_TEXT PASSAGE_
§ §

# Lake Houston Luces Bayou bridge at launch area



## Rather-b-fishin (May 13, 2009)

Hello,

Anyone know if you can get a center console boat under the luces bayou bridge there at the luces bayou boat launch? Was thinking about toughing all the water and try a little fishing in the morning.

thanks in advance!


----------



## redexpress (Apr 5, 2010)

As high as Luces is right now I doubt you could get a kayak under that bridge. Up from 8ft to 25ft.
http://waterdata.usgs.gov/tx/nwis/uv/?site_no=08071280&PARAmeter_cd=00065,00060

Maybe put in at Lake Houston Marina off 1960 and get in the bayou at the mouth. Be carefull, it's likely ripping current.


----------



## Rather-b-fishin (May 13, 2009)

Thanks for the heads up! You think it would be worth trying to fish for bass in there?


----------



## redexpress (Apr 5, 2010)

Maybe, I never fished it like this. Maybe Day Lake? 
I'm struggling myself as to where to go, neighbor. Turtle Bayou is probably just as bad.

§ §

_SUPPLIED ENTRIES_
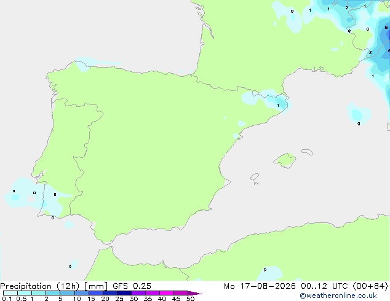This screenshot has height=301, width=390.
Task: Click the Precipitation (12h) title text
Action: click(40, 286)
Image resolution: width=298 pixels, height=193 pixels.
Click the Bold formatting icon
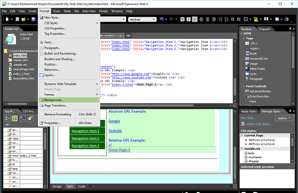tap(182, 19)
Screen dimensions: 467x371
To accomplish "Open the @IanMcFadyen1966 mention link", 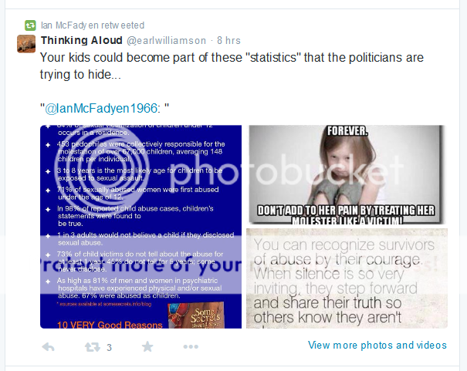I will pyautogui.click(x=101, y=108).
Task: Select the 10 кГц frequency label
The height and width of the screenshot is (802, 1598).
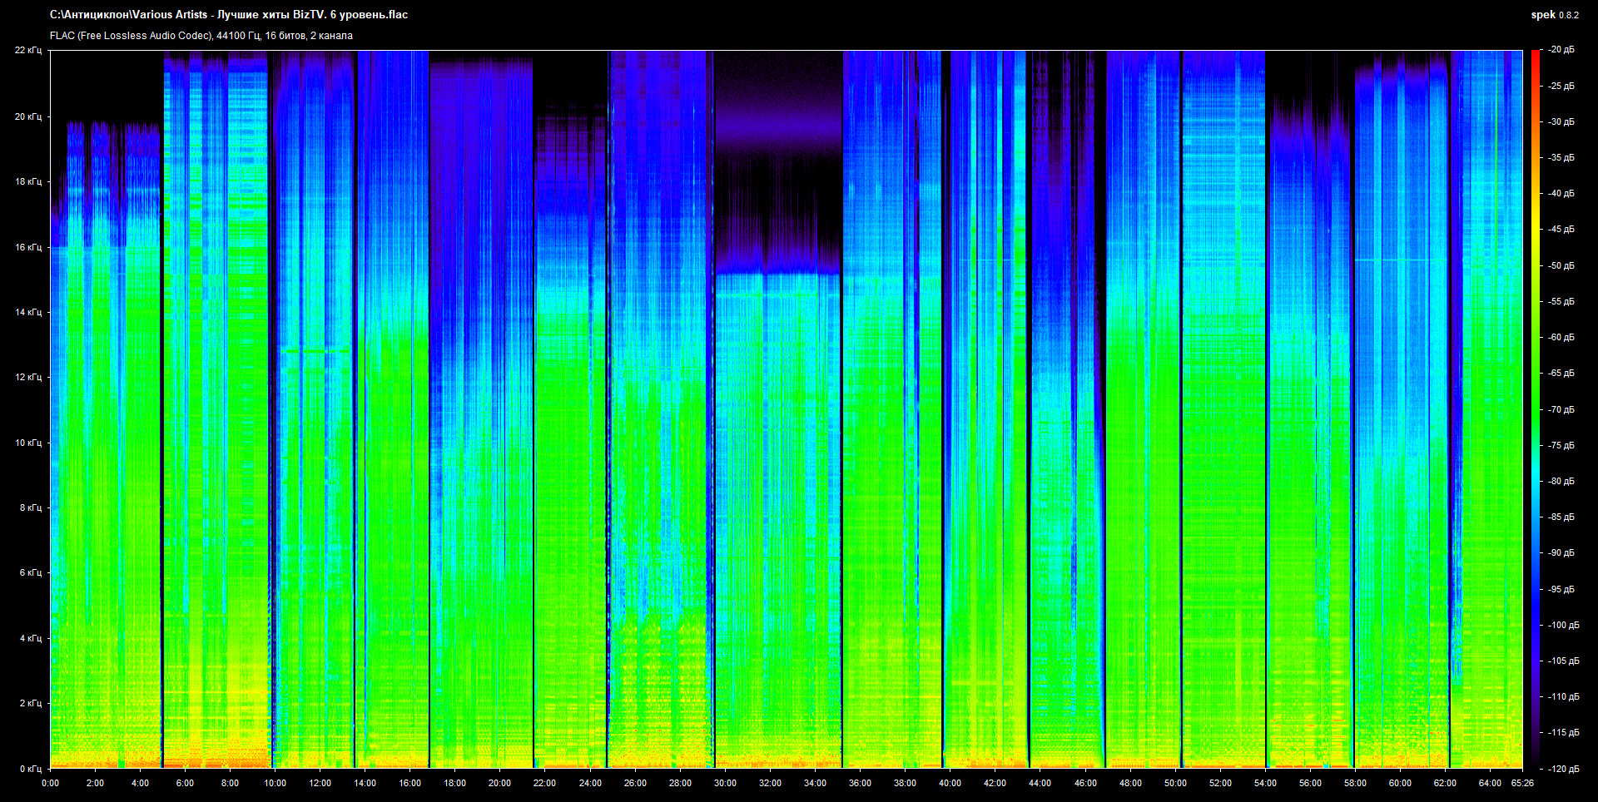Action: pyautogui.click(x=28, y=443)

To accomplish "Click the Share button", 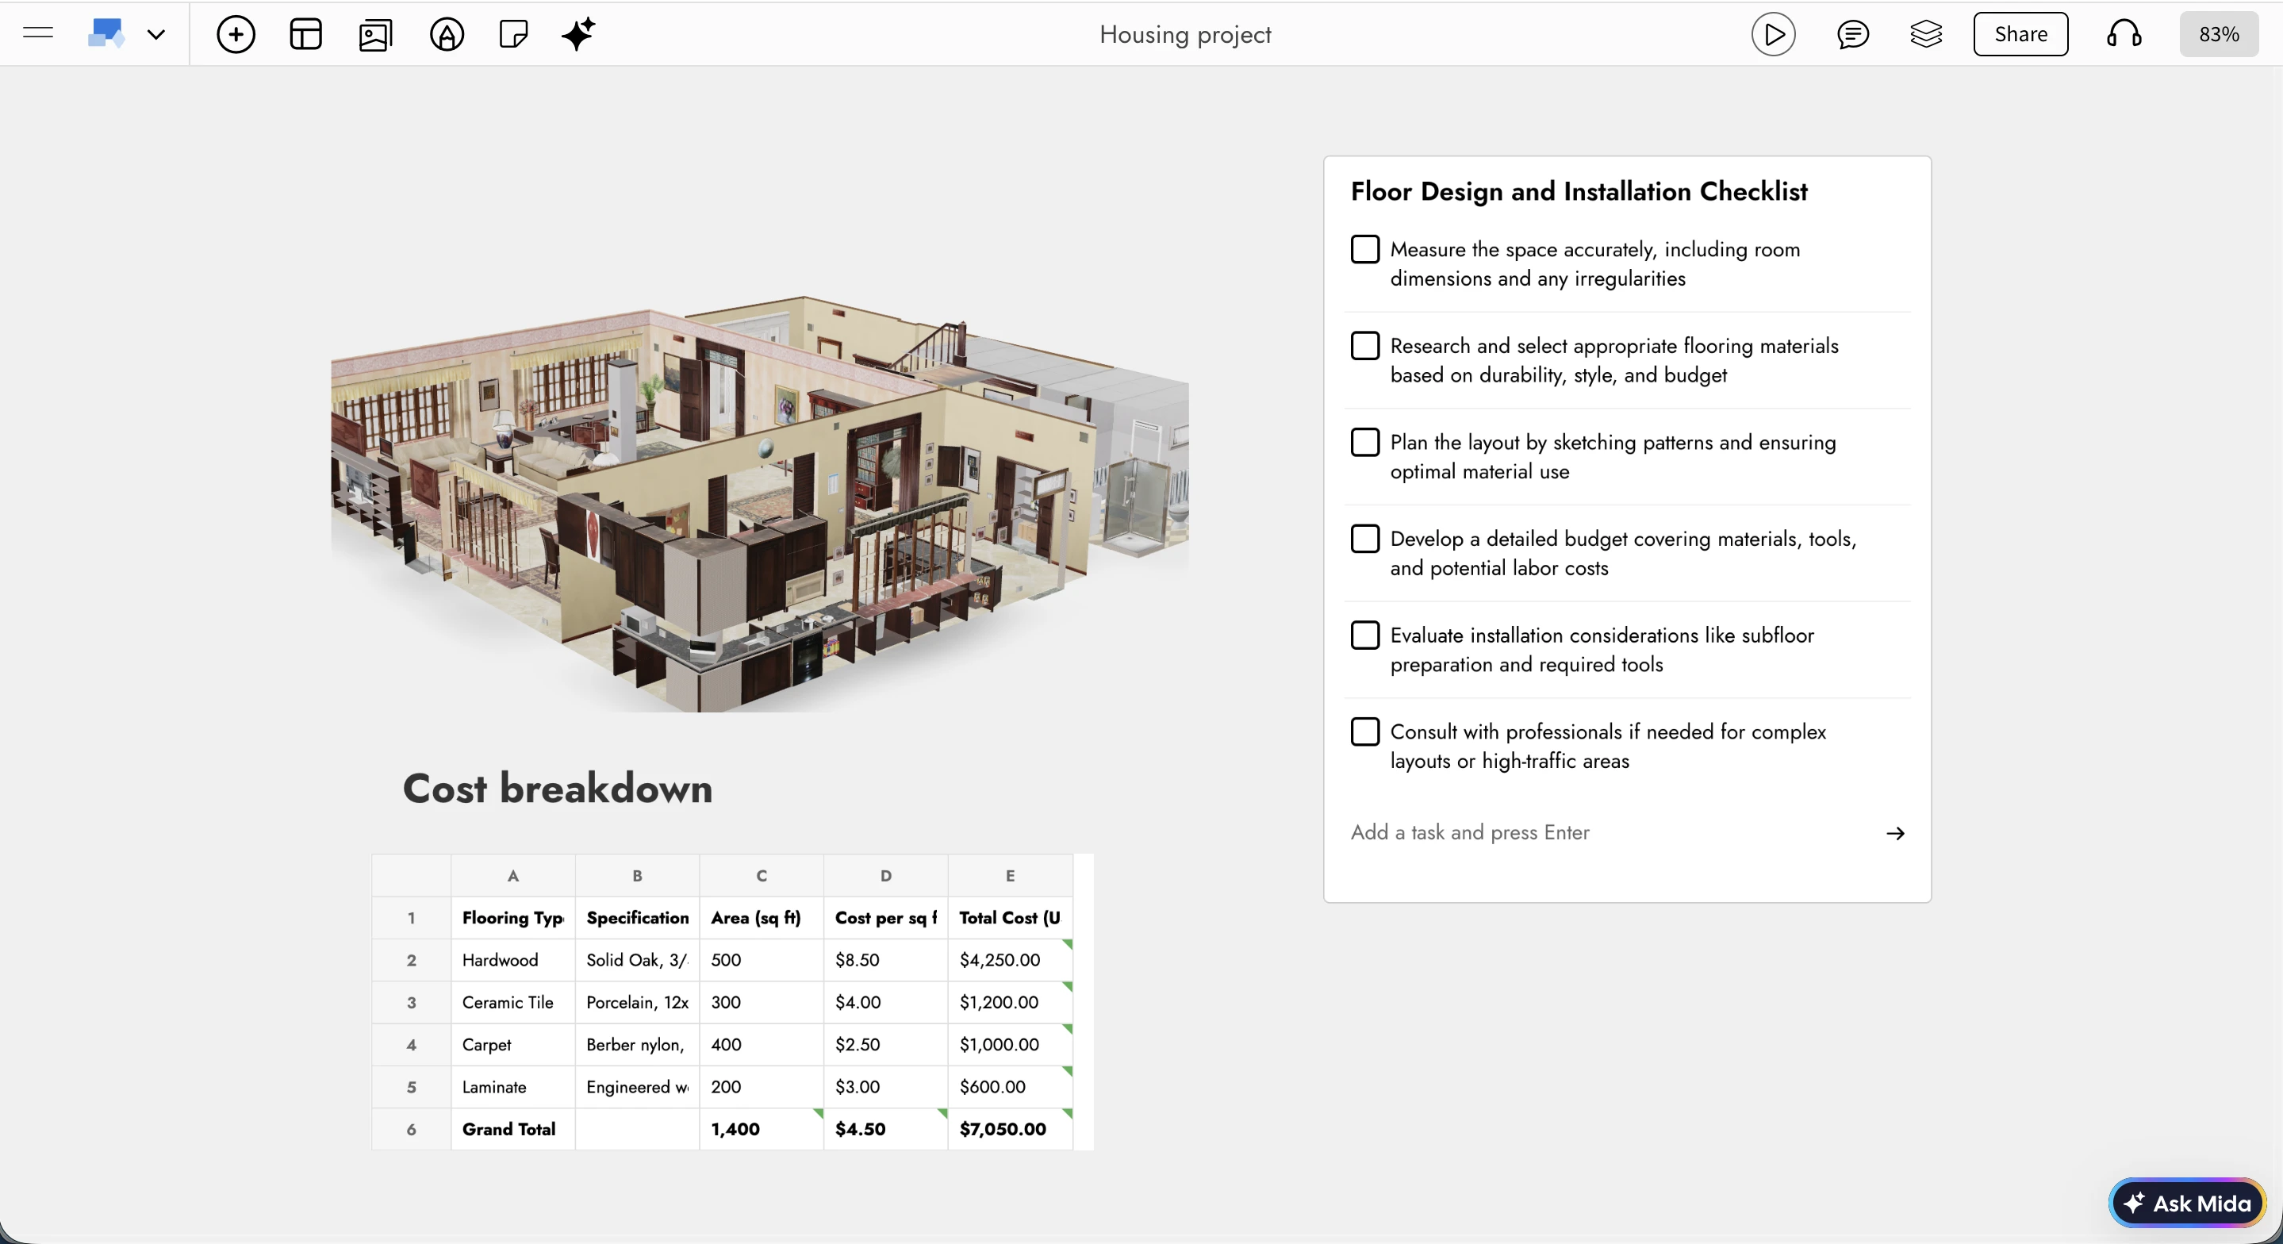I will tap(2020, 35).
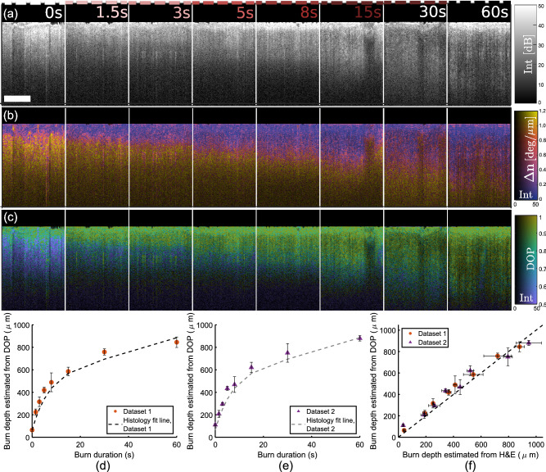This screenshot has height=472, width=546.
Task: Select the panel (a) label
Action: (12, 14)
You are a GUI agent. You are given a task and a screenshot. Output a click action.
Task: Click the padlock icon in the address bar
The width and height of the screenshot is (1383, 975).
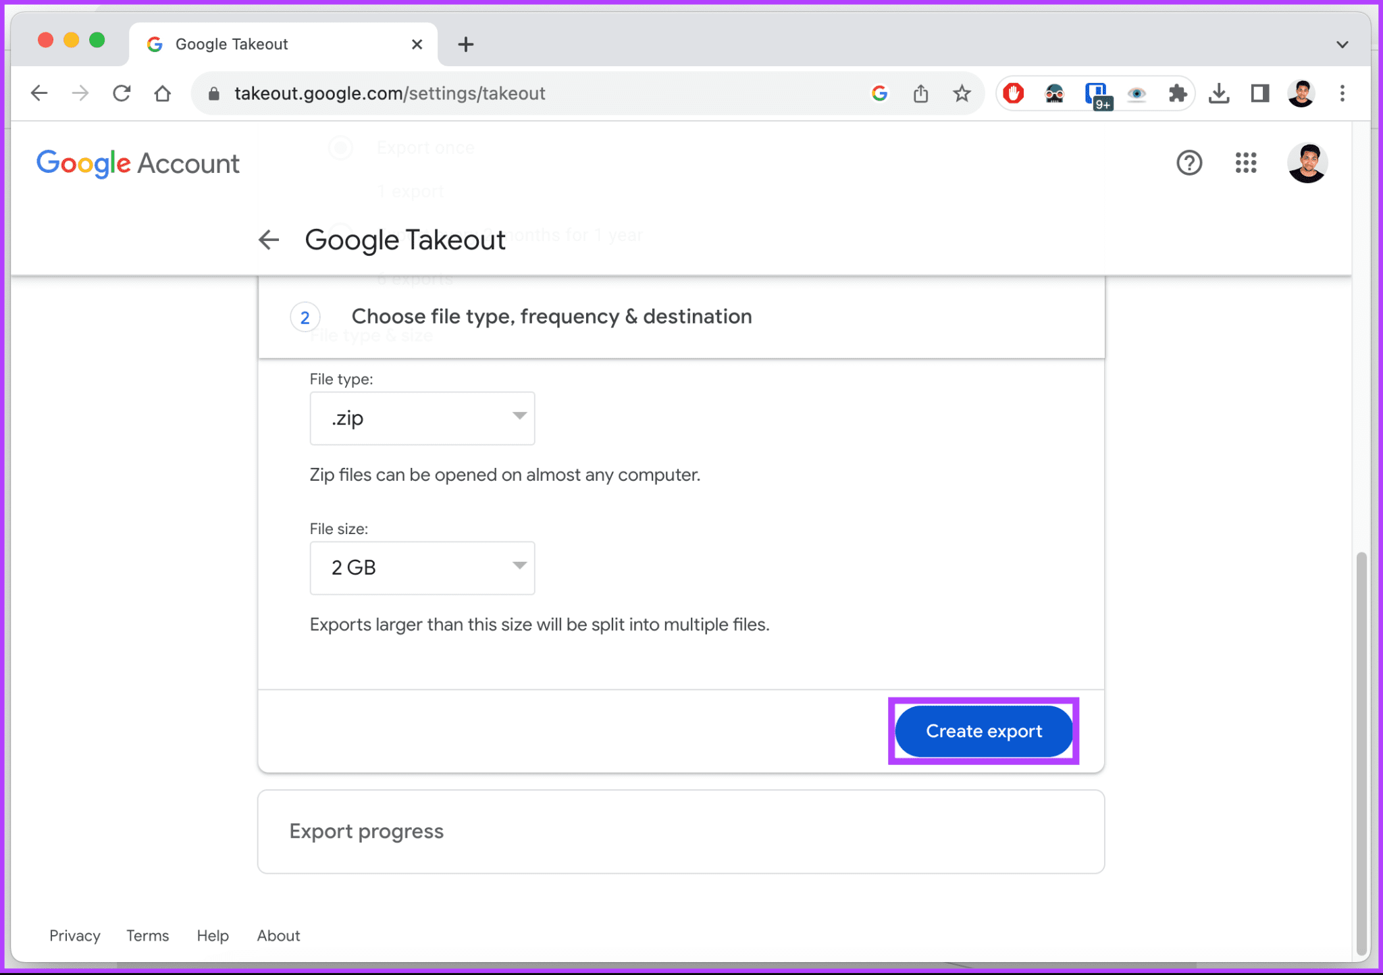(214, 93)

§ §

_DESCRIPTION OF THE TASK_
Copy the Luces Bayou bridge thread from "As high as Luces" to "likely ripping current.", changing "kayak" to "canoe".

_REPLY TO THE EXERCISE_
As high as Luces is right now I doubt you could get a canoe under that bridge. Up from 8ft to 25ft.
http://waterdata.usgs.gov/tx/nwis/uv/?site_no=08071280&PARAmeter_cd=00065,00060

Maybe put in at Lake Houston Marina off 1960 and get in the bayou at the mouth. Be carefull, it's likely ripping current.